* ASSIGNMENT
What this exercise calls for is an exact copy of the data.
[RECORDS FOR THIS TASK Boundary: Start]
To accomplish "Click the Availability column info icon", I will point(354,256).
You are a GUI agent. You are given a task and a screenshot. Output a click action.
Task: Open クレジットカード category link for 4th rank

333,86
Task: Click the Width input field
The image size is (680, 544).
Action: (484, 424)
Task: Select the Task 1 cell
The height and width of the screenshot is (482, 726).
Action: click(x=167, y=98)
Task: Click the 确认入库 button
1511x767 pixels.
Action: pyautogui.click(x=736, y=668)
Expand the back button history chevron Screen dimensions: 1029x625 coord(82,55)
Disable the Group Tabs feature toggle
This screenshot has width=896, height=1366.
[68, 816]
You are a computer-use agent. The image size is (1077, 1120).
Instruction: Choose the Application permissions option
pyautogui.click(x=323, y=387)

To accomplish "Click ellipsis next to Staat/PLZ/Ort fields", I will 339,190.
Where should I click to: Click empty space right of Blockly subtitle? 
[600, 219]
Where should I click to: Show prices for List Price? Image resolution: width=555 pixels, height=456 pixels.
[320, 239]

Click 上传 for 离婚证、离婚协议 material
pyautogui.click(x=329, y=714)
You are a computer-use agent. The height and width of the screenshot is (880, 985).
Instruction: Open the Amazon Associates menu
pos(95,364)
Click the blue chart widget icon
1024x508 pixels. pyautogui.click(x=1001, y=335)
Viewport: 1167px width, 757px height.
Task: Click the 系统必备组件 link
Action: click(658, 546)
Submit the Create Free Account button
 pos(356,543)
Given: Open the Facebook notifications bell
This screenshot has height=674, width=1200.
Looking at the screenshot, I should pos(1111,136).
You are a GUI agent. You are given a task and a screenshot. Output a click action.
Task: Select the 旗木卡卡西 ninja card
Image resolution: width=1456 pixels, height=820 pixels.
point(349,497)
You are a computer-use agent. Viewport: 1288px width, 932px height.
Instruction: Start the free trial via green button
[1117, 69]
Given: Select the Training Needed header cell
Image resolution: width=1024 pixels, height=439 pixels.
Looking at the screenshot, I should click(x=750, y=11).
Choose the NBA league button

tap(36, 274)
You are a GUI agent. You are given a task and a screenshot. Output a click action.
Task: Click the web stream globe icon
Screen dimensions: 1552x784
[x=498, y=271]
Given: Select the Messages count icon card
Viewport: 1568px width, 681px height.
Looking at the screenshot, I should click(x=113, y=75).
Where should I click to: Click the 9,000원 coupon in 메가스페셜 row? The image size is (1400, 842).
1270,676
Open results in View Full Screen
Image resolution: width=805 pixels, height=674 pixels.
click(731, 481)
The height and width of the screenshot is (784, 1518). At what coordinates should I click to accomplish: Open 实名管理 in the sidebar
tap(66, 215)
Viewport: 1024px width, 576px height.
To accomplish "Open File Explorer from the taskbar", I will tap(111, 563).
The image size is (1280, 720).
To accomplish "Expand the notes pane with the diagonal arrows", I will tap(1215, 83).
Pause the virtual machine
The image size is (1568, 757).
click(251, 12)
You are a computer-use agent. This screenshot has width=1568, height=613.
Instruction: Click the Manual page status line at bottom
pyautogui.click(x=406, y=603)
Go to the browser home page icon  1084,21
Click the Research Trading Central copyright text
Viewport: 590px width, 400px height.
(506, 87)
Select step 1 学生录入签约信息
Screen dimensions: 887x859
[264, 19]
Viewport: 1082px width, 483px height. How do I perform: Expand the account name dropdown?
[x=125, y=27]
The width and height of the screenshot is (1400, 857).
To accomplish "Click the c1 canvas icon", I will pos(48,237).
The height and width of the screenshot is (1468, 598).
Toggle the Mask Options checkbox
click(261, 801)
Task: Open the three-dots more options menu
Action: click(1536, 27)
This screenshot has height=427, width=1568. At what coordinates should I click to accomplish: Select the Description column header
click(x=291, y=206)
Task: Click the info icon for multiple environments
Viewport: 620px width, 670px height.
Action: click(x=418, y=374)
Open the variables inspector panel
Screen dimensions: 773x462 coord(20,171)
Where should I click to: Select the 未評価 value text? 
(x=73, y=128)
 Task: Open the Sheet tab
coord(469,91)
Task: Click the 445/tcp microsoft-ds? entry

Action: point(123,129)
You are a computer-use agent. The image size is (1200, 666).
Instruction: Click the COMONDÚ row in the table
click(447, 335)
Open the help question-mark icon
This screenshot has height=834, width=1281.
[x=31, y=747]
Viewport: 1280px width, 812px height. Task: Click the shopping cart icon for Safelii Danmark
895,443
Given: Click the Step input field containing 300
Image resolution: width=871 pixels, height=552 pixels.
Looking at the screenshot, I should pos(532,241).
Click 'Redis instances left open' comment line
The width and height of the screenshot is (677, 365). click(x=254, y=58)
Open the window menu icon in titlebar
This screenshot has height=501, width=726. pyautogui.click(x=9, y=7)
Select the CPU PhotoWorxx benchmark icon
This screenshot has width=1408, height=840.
[RECORDS FOR THIS TASK Boundary: End]
* RESPONSE FOR THIS EXERCISE
To accomplish "Click the Availability column info icon", I will point(354,256).
You are a GUI agent. You are given a task and a screenshot. Output a click action.
Task: Open クレジットカード category link for 4th rank

333,86
Task: Click the Width input field
The image size is (680, 544).
Action: (484, 424)
Task: Select the Task 1 cell
The height and width of the screenshot is (482, 726).
Action: click(x=167, y=98)
Task: Click the 确认入库 button
1511x767 pixels.
Action: pyautogui.click(x=736, y=668)
Expand the back button history chevron Screen dimensions: 1029x625 coord(82,55)
Disable the Group Tabs feature toggle
This screenshot has width=896, height=1366.
[68, 816]
You are a computer-use agent. The image size is (1077, 1120).
Instruction: Choose the Application permissions option
pyautogui.click(x=323, y=387)

To accomplish "Click ellipsis next to Staat/PLZ/Ort fields", I will 339,190.
Where should I click to: Click empty space right of Blockly subtitle? 
[600, 219]
Where should I click to: Show prices for List Price? Image resolution: width=555 pixels, height=456 pixels.
[320, 239]

Click 上传 for 离婚证、离婚协议 material
pyautogui.click(x=329, y=714)
You are a computer-use agent. The height and width of the screenshot is (880, 985).
Instruction: Open the Amazon Associates menu
pos(95,364)
Click the blue chart widget icon
1024x508 pixels. pyautogui.click(x=1001, y=335)
Viewport: 1167px width, 757px height.
Task: Click the 系统必备组件 link
Action: click(658, 546)
Submit the Create Free Account button
 pos(356,543)
Given: Open the Facebook notifications bell
This screenshot has height=674, width=1200.
Looking at the screenshot, I should pos(1111,136).
You are a GUI agent. You are given a task and a screenshot. Output a click action.
Task: Select the 旗木卡卡西 ninja card
Image resolution: width=1456 pixels, height=820 pixels.
point(349,497)
You are a computer-use agent. Viewport: 1288px width, 932px height.
Instruction: Start the free trial via green button
[1117, 69]
Given: Select the Training Needed header cell
Image resolution: width=1024 pixels, height=439 pixels.
Looking at the screenshot, I should click(x=750, y=11).
Choose the NBA league button

tap(36, 274)
You are a GUI agent. You are given a task and a screenshot. Output a click action.
Task: Click the web stream globe icon
Screen dimensions: 1552x784
[x=498, y=271]
Given: Select the Messages count icon card
Viewport: 1568px width, 681px height.
Looking at the screenshot, I should click(x=113, y=75).
Where should I click to: Click the 9,000원 coupon in 메가스페셜 row? The image size is (1400, 842).
1270,676
Open results in View Full Screen
Image resolution: width=805 pixels, height=674 pixels.
click(731, 481)
The height and width of the screenshot is (784, 1518). At what coordinates should I click to accomplish: Open 实名管理 in the sidebar
tap(66, 215)
Viewport: 1024px width, 576px height.
To accomplish "Open File Explorer from the taskbar", I will tap(111, 563).
The image size is (1280, 720).
To accomplish "Expand the notes pane with the diagonal arrows", I will tap(1215, 83).
Pause the virtual machine
The image size is (1568, 757).
click(251, 12)
You are a computer-use agent. This screenshot has width=1568, height=613.
Instruction: Click the Manual page status line at bottom
pyautogui.click(x=406, y=603)
Go to the browser home page icon  1084,21
Click the Research Trading Central copyright text
Viewport: 590px width, 400px height.
(506, 87)
Select step 1 学生录入签约信息
Screen dimensions: 887x859
[264, 19]
Viewport: 1082px width, 483px height. How do I perform: Expand the account name dropdown?
[x=125, y=27]
The width and height of the screenshot is (1400, 857).
To accomplish "Click the c1 canvas icon", I will pos(48,237).
The height and width of the screenshot is (1468, 598).
Toggle the Mask Options checkbox
click(261, 801)
Task: Open the three-dots more options menu
Action: click(1536, 27)
This screenshot has height=427, width=1568. At what coordinates should I click to accomplish: Select the Description column header
click(x=291, y=206)
Task: Click the info icon for multiple environments
Viewport: 620px width, 670px height.
Action: click(x=418, y=374)
Open the variables inspector panel
Screen dimensions: 773x462 coord(20,171)
Where should I click to: Select the 未評価 value text? 
(x=73, y=128)
 Task: Open the Sheet tab
coord(469,91)
Task: Click the 445/tcp microsoft-ds? entry

Action: point(123,129)
You are a computer-use agent. The image size is (1200, 666).
Instruction: Click the COMONDÚ row in the table
click(447, 335)
Open the help question-mark icon
This screenshot has height=834, width=1281.
[x=31, y=747]
Viewport: 1280px width, 812px height. Task: Click the shopping cart icon for Safelii Danmark
895,443
Given: Click the Step input field containing 300
Image resolution: width=871 pixels, height=552 pixels.
Looking at the screenshot, I should pos(532,241).
Click 'Redis instances left open' comment line
The width and height of the screenshot is (677, 365). click(x=254, y=58)
Open the window menu icon in titlebar
This screenshot has height=501, width=726. pyautogui.click(x=9, y=7)
Select the CPU PhotoWorxx benchmark icon
This screenshot has width=1408, height=840.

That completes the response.